/ 20 September 2022

Heritage day: A reminder of the communal promise to work towards an equality for all country

Kgolo gives an insight into African customs and traditions
Kgolo gives an insight into African customs and traditions

On 24 September each year, South Africans celebrate Heritage Day. When we celebrate our culture and diversity of beliefs, traditions, languages and religions, we should also acknowledge that we have inherited from our ancestors a communal promise and collective commitment to work and transform together towards a country of dignity for all, healing for all, justice for all, freedom for all and equality for all.
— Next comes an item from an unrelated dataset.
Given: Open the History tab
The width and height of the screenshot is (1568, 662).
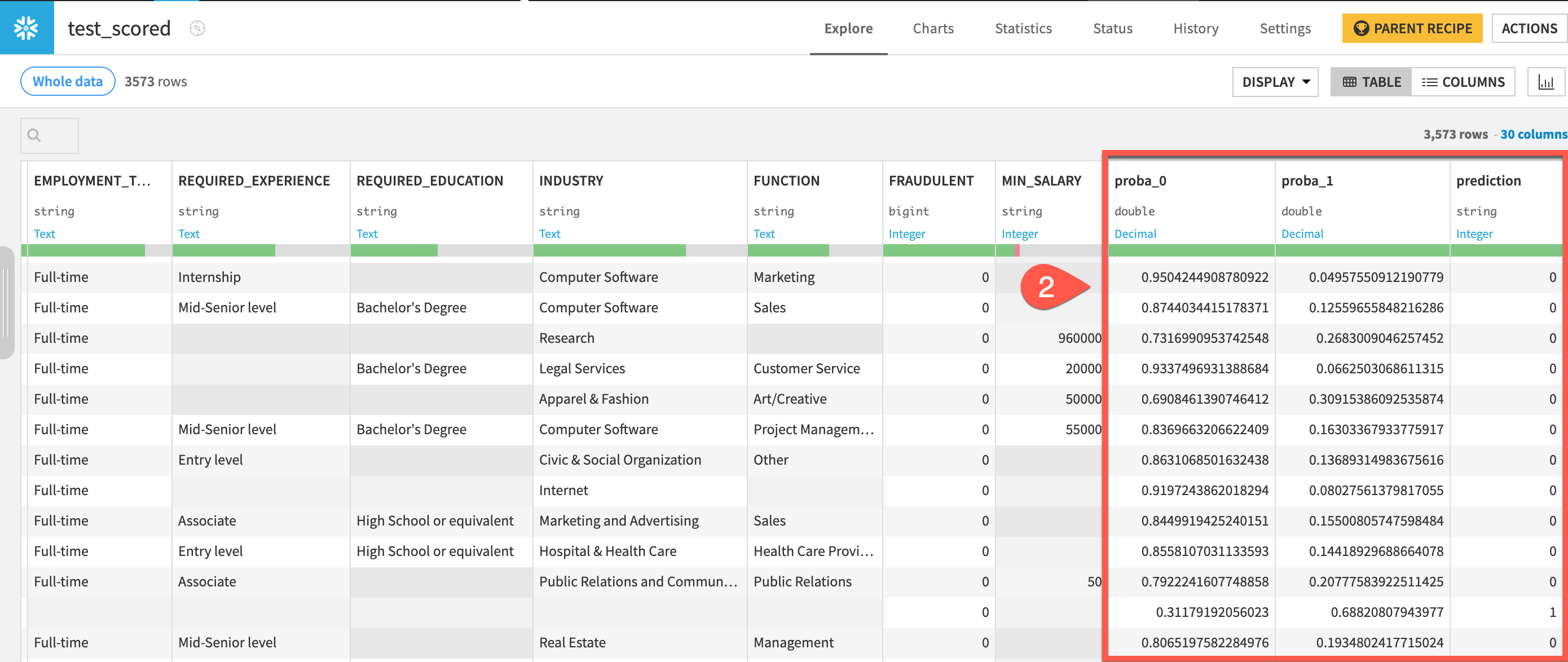Looking at the screenshot, I should pos(1196,29).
During the negotiations for a new South Africa, a compromise was reached. Compromise in Latin literally means to together (com) promise and give assurance (promittere). The promise is a mutual promise (compromissum). Back then, we couldn’t claim the first prize, namely a new society of dignity, healing, justice, freedom and equality, but instead reached a compromise and commitment to work and transform together towards achieving this goal. This first prize was firstly drafted in the Interim Constitution of 1993, and finally adopted in the Constitution of 1996. 

The ends of our communal transformation journey are inalienable dignity, the healing of many political, socio-economic and psychological wounds; achieving distributive, procedural, retributive and restorative justice; freedom from oppression and freedom for actualising all your God-given capacities and potentialities; and equality for all. 

Suffice it to say that to do promise-keeping together is not easy. To embark on a journey of transformation together in a country with so many historic divisions and enmities poses special challenges. Transforming ourselves and our institutions together asks that we acknowledge and deal constructively with the different faces of complexity in our society. If we can manage to do this, we will be able to make progress on our transformation journey and keep the promise we have inherited from those who went before us. 

We also need to acknowledge the plurality of perspectives, opinions, priorities, emotions, expectations and interests of the different travellers on our transformation road. These aspects are often oppositional and might seem to be incommensurable and irreconcilable since our fellow travellers are from diverse backgrounds and have different worldviews and meaning-giving frameworks.

Another face of complexity is the ambiguity, the multiple meanings of words like transformation, justice, reconciliation, together, looking back and going forward. These words have different, even opposing, meanings for different groups of South Africans. They evoke contradictory emotions. Some rejoice about the justice discourse, while others feel threatened by it. Some want to emphasise reconciliation, while others feel it is a betrayal of justice. 

On our joint transformation journey, we must also pay attention to the complexity of ambivalence. We need to acknowledge that all human efforts are hampered by ambivalence, by the reality that we, on the one hand, make progress and succeed, and, on the other hand, stagnate and even regress.  Looking at things in such a nuanced way would help us to advance on our journey. 

Duality (not dichotomy) is another form of complexity to consider as we do joint promise-keeping and move towards the goals of transformation, towards the first prize agreed upon at the birth of our democracy. Situations that call for duality, a both/and approach instead of an either/or approach, should be discerned. One major stumbling block that causes hurt is the fact that many people struggle to say we can become simultaneously more diverse and more excellent. 

Two former vice-chancellors of Stellenbosch University, Chris Brink and Russel Botman, championed the idea that an increase in diversity leads to an increase in excellence. The current vice-chancellor, Wim de Villiers, is also an advocate for excellence through a diversity of backgrounds, participants, perspectives, epistemologies, opinions and ideas. 

Another dimension of complexity is paradoxicality, that is, the idea of apparent but not real contradictions. We need, for instance, to accept that even though it might sound like a contradiction, it is possible for institutions to create in innovative and imaginative ways greater inclusivity for all South Africans without producing new exclusions. 

On our transformation journey, we will sometimes find ourselves in dead-end streets when no other alternatives may seem possible. It is then that we must reject that there is no alternative logic and say yes to a new and imaginative alternative logic.  

Journeying and doing promise-keeping together also asks of us to embrace hybridity, not just as another dimension of complexity, but also as something that is part of our heritage. Hybridity means that we mingle with each other. This mingling is, however, not a mixing that dissolves the particular identities of people. 

Hybridity implies that people from diverse backgrounds intentionally create opportunities to engage with and learn from each other so that mutual enrichment can take place; that we can keep our particular identities and simultaneously develop maximalist and self-transcending identities. Maximalist, inclusive and heterogeneous identities are free from the anxieties and feelings of being threatened as is the case with minimalist, exclusive and homogeneous identities. 

On Heritage Day and beyond we should try to manage complexity on our transformation journey as this will help us to keep our communal promises to achieve a society of dignity, healing, justice, freedom and equality for all. This should be the heritage that we pass on to future generations. 

The views expressed are those of the author and do not necessarily reflect the official policy or position of the Mail & Guardian.